* [Material for this exercise]
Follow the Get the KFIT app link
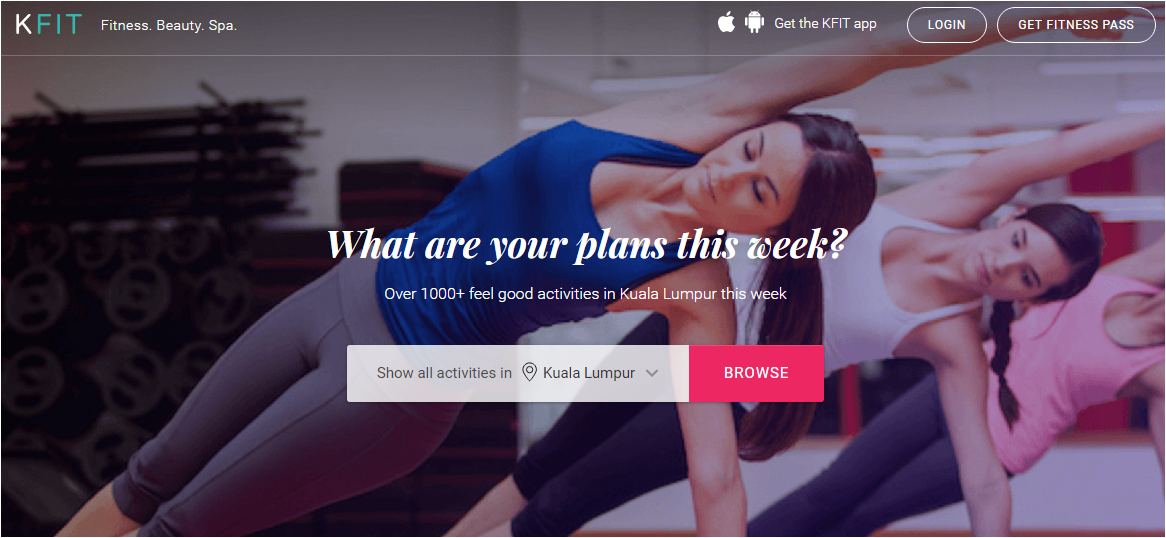pos(825,23)
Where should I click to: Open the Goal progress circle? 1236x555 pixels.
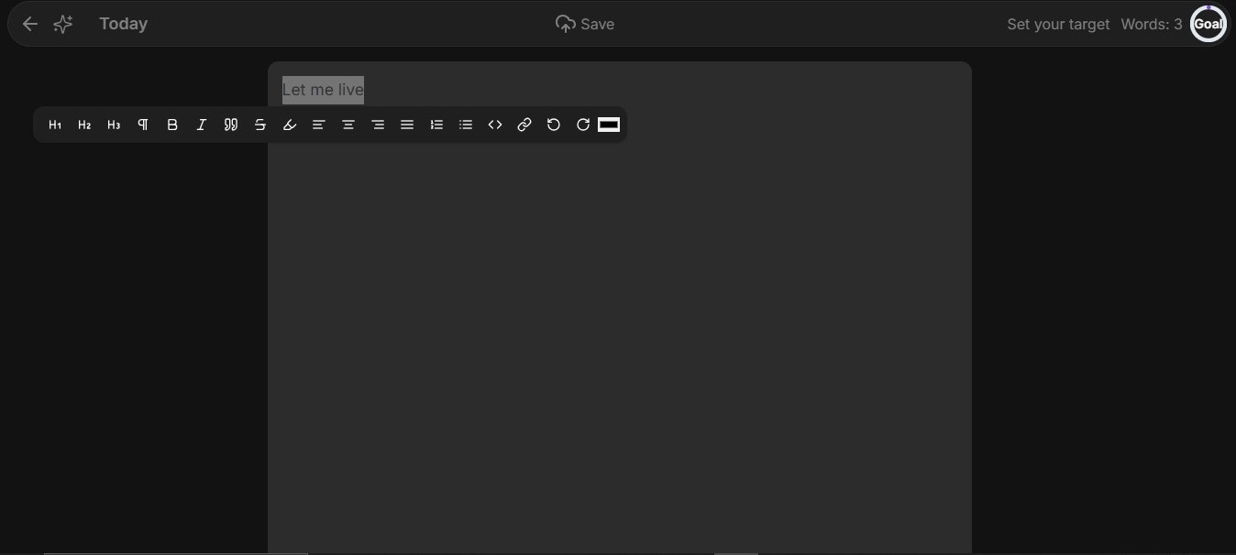click(1208, 24)
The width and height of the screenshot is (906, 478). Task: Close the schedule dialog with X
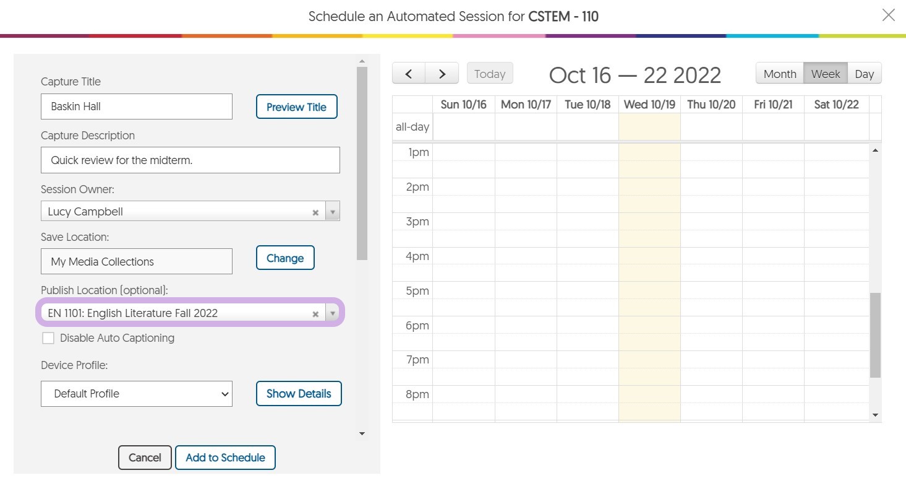[x=888, y=15]
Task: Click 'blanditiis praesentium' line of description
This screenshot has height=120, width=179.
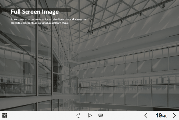Action: point(40,23)
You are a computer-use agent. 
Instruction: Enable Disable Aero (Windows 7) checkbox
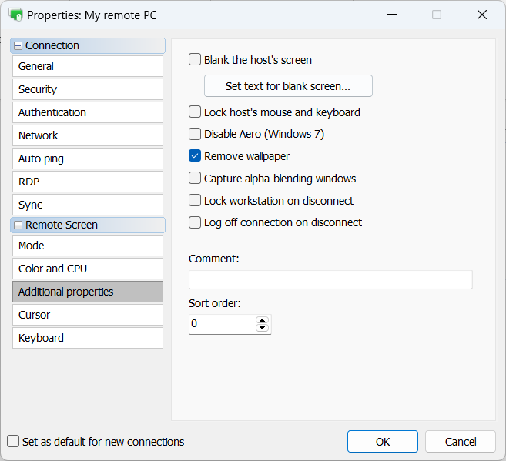(x=195, y=134)
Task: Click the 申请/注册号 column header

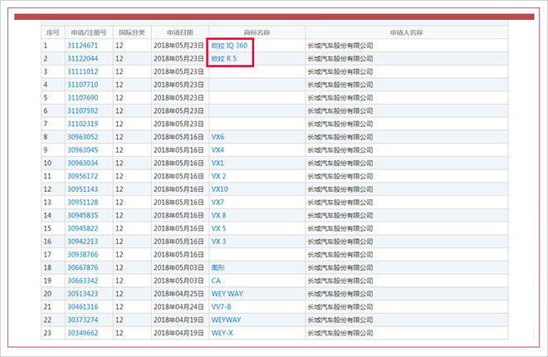Action: click(89, 32)
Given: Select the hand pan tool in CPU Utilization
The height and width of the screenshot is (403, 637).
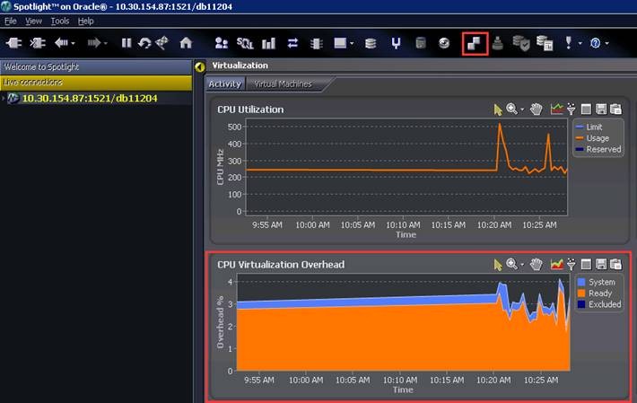Looking at the screenshot, I should point(537,109).
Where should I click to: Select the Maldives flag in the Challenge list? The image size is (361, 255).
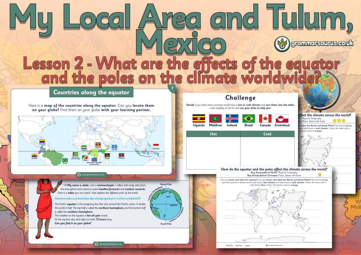click(x=215, y=119)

* [Task prompt] Repeat the data exactly, dropping every picture it holds.

* [Output of the exercise]
Follow the Get the KFIT app link
pos(825,23)
Where should I click to: Open the Goal progress circle? 1236x555 pixels.
click(1208, 24)
The width and height of the screenshot is (906, 478). Task: Close the schedule dialog with X
[x=888, y=15]
Task: Click 'blanditiis praesentium' line of description
This screenshot has height=120, width=179.
Action: point(40,23)
You are a computer-use agent. 
Instruction: Enable Disable Aero (Windows 7) checkbox
(x=195, y=134)
Task: Click the 申请/注册号 column header

Action: click(89, 32)
Given: Select the hand pan tool in CPU Utilization
The height and width of the screenshot is (403, 637).
Looking at the screenshot, I should point(537,109).
Where should I click to: Select the Maldives flag in the Challenge list? The image size is (361, 255).
click(x=215, y=119)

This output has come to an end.